Recalling an incident where two black American workers refused his request to sweep the floor of a dusty workshop, Campher said: “If we finish something we are looking for something else to do. Those guys don’t have initiative. That’s why the American farmers like us. He employs those black local guys but they are not fond of them.”

Pinkins rejected this characterisation. “Unfortunately this feeds into the baseless, negative, racial stereotype that blacks are lazy. In fact, farm owners in the delta have, for centuries, mainly depended on black workers to plant, cultivate, and harvest crops such as cotton, soybeans and corn. As a result, much of the wealth associated with farming in the delta is due in large part to the literal blood, sweat, and tears of black farm labour that can be traced back generations.”

Publicity surrounding the case has brought inquiries to the non-profit legal organisation from other displaced black workers in agriculture and catfish farming, another staple of the region.
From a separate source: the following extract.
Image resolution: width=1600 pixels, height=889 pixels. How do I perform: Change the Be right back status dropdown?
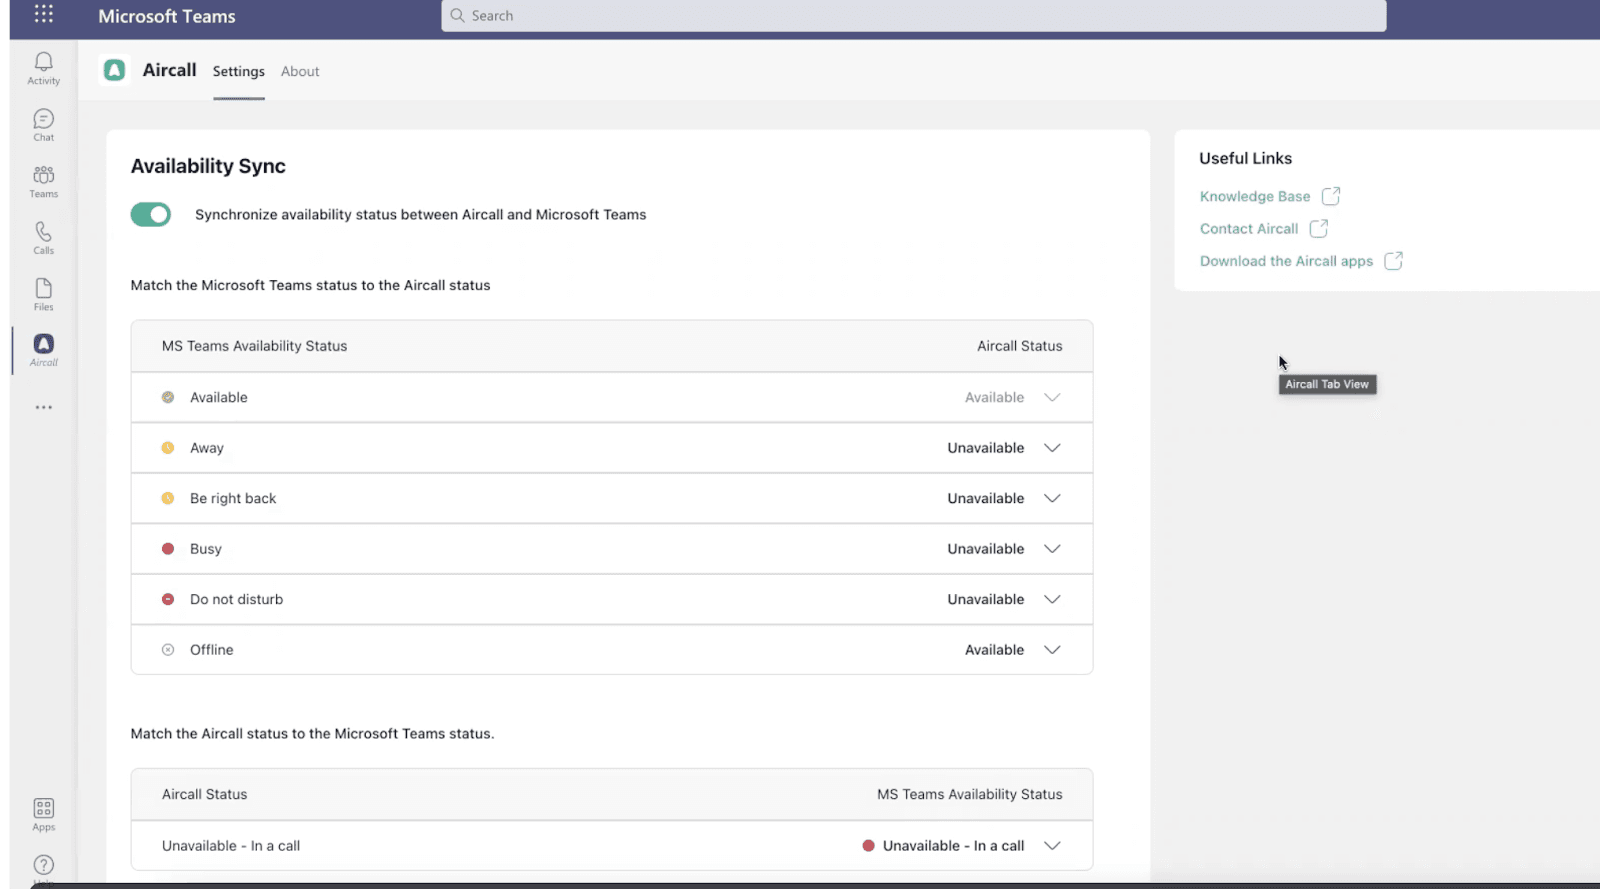click(x=1051, y=498)
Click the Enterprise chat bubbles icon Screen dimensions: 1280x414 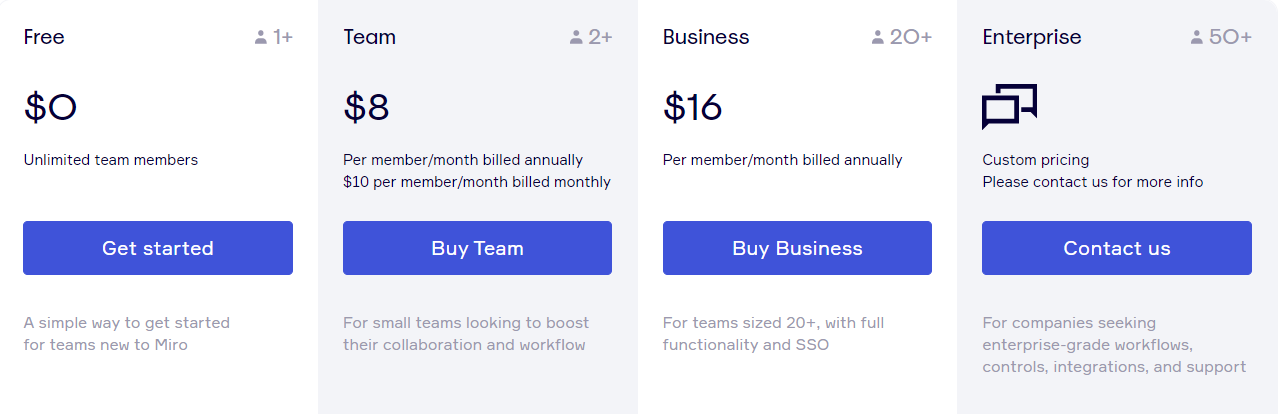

“A lot of the local black community members and their families have been working in farming for generations and it is almost an insult to say to someone that I know you know this land, you know this equipment, you know these seasons, you literally know this dirt because your family has been here forever but we are going to bring in people who do not know this geography and pay them more for the same work,” Pinkins said.

“John Lewis [the civil rights campaigner who died last year] said that there’s such a thing as good trouble and if that’s what it takes to make sure that people are treated fairly with dignity and respect, then label me a troublemaker.”

Strong, who first chopped cotton aged ten, said that he simply hopes for justice. “It bothers you when you haven’t got any work. This is what you love doing, what you were raised doing. This is who you are.”